Warning Deer Hunters

  • duckhuntrrus
    Lexington Ne
    Posts: 142
    #201074

    I had this idea that I was going to rope a deer, put it in a stall,
    feed it up on corn for a couple of weeks, then kill it and eat it. The
    first step in this adventure was getting a deer. I figured that since
    they congregated at my cattle feeder and do not seem to have much fear
    of me when we are there (a bold one will sometimes come right up and
    sniff at the bags of feed while I am in the back of the truck not 4
    feet away) that it should not be difficult to rope one, get up to it
    and toss a bag over its head (to calm it down) then hog tie it and
    transport it home.
    I filled the cattle feeder then hid down at the end with my rope. The
    cattle, which had seen the roping thing before, stayed well back. They
    were not having any of it.
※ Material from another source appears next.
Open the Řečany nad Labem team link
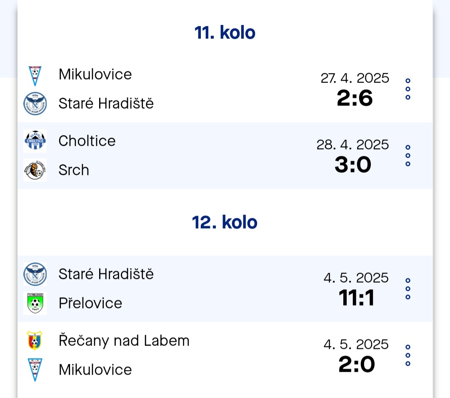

After about 20 minutes my deer showed up, 3
    of them. I picked out a likely looking one, stepped out from the end of
    the feeder, and threw my rope. The deer just stood there and stared
    at me. I wrapped the rope around my waist and twisted the end so I
    would have a good hold. The deer still just stood and stared at me, but
    you could tell it was mildly concerned about the whole rope situation.
    I took a step towards it. .It took a step away. I put a little
    tension on the rope and received an education.

    The first thing that I learned is that while a deer may just stand
    there looking at you funny while you rope it, they are spurred to
    action when you start pulling on that rope. That deer EXPLODED.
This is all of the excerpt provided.